А теперь — как обещал, о «только бы». Лет семь назад я прогуливался с поэтом Пуриным между Литейным и Фонтанкой. Было сыро, пасмурно и похмельно. Все слова были сказаны накануне. Тихий ангел накручивал километры вокруг наших меланхолических фигур. Благословенные «Воды Логидзе» приняли нас, мазуриков и мизантропов, даровав горечь стопки, сладковатую густоту томатного сока и забытый вкус советского бутерброда с салакой пряного посола. Восстановив равновесие, мы вышли и пристроились покурить на какой-то детской площадке. Я сидел на резном деревянном драконе лицом к торцевой стене дома. Грязно-зеленая стена была покрыта изумительной яркости фресками из жизни инопланетян. Такая стенопись есть только в Латинской Америке. Я сидел с тлеющей сигаретой в руке, с нее сыпался пепел, с трех сторон меня окружали инопланетяне на зеленых стенах. С четвертой дул ветерок, там, справа, стояла запущенная церковь, несколько домов, виднелся кусок Фонтанки. В этом ландшафте я «растворился» в первый раз. Когда я «вернулся», сигарета еще не дотлела. Нечеловечески спокоен был я. Я узнал, что такое «покой и воля». Точнее — «мир как воля и представление».
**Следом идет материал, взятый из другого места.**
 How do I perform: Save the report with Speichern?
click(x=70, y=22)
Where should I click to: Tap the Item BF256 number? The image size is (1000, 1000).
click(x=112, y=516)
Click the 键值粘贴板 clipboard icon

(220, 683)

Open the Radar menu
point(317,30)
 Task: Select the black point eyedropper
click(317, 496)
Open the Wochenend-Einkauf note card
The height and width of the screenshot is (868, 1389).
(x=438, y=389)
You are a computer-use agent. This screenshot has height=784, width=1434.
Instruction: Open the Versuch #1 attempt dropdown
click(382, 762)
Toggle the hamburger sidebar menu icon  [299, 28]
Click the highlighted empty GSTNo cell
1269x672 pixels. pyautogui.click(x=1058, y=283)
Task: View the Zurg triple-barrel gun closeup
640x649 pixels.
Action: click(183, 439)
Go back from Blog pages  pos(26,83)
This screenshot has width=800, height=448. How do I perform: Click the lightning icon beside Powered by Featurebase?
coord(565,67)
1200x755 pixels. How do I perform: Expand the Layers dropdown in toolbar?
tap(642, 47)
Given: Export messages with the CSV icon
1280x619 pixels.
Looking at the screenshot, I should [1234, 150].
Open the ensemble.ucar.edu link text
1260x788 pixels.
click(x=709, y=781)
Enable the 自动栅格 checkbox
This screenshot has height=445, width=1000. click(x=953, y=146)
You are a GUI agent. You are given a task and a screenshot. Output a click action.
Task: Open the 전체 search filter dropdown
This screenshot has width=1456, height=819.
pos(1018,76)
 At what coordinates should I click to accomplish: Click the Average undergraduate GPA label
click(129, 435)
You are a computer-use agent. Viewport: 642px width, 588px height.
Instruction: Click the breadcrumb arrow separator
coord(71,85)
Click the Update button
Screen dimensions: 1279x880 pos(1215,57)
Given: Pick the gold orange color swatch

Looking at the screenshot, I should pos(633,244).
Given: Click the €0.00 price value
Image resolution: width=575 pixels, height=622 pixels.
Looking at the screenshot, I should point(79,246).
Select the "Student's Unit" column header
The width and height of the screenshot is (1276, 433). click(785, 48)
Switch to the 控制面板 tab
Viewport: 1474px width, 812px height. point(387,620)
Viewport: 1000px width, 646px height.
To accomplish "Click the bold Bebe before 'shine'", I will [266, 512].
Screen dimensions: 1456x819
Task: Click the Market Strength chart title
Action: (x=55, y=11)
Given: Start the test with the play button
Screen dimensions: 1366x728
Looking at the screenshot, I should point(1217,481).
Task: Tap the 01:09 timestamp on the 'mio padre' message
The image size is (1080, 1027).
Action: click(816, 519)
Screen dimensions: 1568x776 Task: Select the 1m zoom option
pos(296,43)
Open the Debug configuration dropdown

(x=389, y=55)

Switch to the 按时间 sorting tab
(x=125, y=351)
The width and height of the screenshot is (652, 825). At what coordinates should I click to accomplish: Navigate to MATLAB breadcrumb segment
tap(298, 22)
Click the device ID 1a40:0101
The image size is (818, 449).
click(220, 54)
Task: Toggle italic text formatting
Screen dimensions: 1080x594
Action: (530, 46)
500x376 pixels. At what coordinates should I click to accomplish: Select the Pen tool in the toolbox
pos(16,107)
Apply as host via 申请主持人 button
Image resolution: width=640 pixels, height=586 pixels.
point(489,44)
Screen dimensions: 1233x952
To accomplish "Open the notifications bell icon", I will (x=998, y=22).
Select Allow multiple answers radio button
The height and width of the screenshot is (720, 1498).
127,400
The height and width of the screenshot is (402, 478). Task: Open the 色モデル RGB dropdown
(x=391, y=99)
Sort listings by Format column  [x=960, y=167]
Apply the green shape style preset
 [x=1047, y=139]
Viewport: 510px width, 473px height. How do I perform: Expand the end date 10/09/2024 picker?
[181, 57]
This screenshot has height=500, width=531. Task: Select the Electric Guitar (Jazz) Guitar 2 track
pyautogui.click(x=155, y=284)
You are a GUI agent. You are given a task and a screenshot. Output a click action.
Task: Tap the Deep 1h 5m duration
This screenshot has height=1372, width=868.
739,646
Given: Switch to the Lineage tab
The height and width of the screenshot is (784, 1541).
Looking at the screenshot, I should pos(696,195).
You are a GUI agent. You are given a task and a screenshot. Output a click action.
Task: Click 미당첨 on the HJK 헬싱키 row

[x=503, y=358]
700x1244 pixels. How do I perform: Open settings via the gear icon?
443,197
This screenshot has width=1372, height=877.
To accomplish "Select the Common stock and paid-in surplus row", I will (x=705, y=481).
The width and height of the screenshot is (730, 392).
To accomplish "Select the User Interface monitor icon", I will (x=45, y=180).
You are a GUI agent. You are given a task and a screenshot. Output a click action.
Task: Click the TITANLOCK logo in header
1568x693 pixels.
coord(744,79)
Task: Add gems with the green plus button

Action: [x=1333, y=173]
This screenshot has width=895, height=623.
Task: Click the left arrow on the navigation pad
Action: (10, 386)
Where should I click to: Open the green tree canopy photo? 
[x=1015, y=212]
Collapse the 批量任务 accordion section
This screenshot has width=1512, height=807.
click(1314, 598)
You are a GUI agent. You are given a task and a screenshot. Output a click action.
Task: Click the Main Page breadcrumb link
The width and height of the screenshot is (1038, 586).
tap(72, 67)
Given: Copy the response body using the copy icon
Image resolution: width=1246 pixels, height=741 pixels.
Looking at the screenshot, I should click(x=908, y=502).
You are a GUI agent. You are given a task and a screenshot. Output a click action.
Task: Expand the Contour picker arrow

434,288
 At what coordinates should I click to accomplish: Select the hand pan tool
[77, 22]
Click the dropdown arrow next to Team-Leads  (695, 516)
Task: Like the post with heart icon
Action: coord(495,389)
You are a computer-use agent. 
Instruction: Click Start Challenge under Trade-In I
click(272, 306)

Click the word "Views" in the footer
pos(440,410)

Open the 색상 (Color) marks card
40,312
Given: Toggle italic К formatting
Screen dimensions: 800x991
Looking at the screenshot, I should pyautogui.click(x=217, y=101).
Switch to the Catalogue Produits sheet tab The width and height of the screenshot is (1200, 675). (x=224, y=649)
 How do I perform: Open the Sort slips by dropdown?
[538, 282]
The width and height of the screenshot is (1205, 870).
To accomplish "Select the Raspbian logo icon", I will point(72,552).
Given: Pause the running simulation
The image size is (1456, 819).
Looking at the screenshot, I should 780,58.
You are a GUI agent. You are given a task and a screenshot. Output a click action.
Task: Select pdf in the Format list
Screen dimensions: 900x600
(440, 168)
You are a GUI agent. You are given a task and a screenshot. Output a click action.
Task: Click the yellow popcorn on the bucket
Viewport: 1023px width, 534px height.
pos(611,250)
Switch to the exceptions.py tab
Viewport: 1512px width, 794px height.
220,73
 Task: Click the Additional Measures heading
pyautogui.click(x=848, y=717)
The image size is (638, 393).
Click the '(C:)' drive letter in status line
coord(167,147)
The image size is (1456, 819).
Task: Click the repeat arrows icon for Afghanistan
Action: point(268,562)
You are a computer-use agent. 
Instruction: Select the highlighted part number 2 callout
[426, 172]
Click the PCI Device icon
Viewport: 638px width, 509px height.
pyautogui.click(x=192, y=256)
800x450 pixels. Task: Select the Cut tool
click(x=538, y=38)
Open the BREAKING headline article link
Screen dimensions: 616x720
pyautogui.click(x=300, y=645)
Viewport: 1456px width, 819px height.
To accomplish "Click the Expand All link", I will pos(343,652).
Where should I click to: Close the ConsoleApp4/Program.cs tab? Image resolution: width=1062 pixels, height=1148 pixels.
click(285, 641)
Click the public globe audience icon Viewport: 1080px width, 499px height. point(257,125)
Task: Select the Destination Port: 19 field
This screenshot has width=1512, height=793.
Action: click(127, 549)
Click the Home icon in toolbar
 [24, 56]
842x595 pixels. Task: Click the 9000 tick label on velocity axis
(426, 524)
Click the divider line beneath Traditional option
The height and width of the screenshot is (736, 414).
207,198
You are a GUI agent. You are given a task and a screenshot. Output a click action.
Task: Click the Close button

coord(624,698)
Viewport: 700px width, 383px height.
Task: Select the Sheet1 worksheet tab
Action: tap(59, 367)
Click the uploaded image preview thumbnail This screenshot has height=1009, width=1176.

Город этот — все для глаза и кое-что для носа — уши оставляет праздными. Слух нужен здесь портативный, бытовой, кроме разве что тех мгновений, когда тревожно гудит морской порт или стреляет пушка. Аборигены из интеллигентных напропалую завидуют московскому малиновому звону, венецийским площадным концертам, шуршащей тишине лондонского Хэмпстеда. Да и вообще нирвана вряд ли создана для ублажения слуха. Есть, конечно, Мариинка, только музыка ее функциональна и несамодостаточна, так как составляет часть знаменитой триединой формулы (нет-нет, не «православия, самодержавия, народности»!): «Мариинка пляшет, Елисеев торгует, Романов правит».
Здесь на бескрайних безмолвных площадях сдергивали шинели с трясущихся плеч. Здесь молча рубили в капусту старушек. Грозили меди кулаком. Бесшумно умирали от голода. За все это Питер решил отыграться на пасмурном закате совка; отыграться на гитаре и отпеться в микрофон.
Весной восемьдесят второго заявился Дрюля, хаерастый, исхудавший пуще прежнего, и поведал, что в Питере полный атас, сплошняк клевейшие чувачки, хиппаны, портвешок, все дела; что панки там прикинутые, как в Лондоне, что пипл лабает рокешник и команды есть кайфовые: поют на русском. Правят в Питере Боб, Майк и Цой. В доказательство Дрюля накручивал на моем магнитофоне километры пленок. Ни до того не слышал, ни потом не услышу подобного. То не спящий проснулся, а глуховатый и безголосый город заговорил, завыл, запричитал, забормотал, блуждая в корявых аккордах, как в бесконечных проходных дворах. Впервые в жизни я столкнулся с настоящим современным искусством; с искусством которое делалось в соседнем бараке родимого концлагеря. Мне, выращенному на кухоньке позднесоветского сентиментализма под песенки из «Иронии судьбы» и шуточки из «Гаража», казалось, что все искусство (впрочем, как и история) уже сделано. Остается его потреблять. Ан нет, вот тебе ангелоподобный демон Гребенщиков, привывающий: «Минус тридцать, если диктор не врет, моя постель холодна, как лед», скрипучий аутсайдер Майк Науменко: «Я сижу в сортире и читаю „Роллинг Стоун“», Виктор Цой, эта корейская инкарнация Есенина, замогильный «Пикник», шизоидные «Странные игры»… «Россияне», «Санкт-Петербург», «Автоматические удовлетворители», «Тамбурин»… Наконец, совсем уже невозможная «Охота романтических их». Их! Их бин! Я есмь, если все вышеперечисленное эст в восемнадцати часах и семнадцати рублях от меня. Поехали! «Зажав в руке последний рубль, уйдем туда, уйдем туда, где нам нальют стакан иллюзий и бросят льда».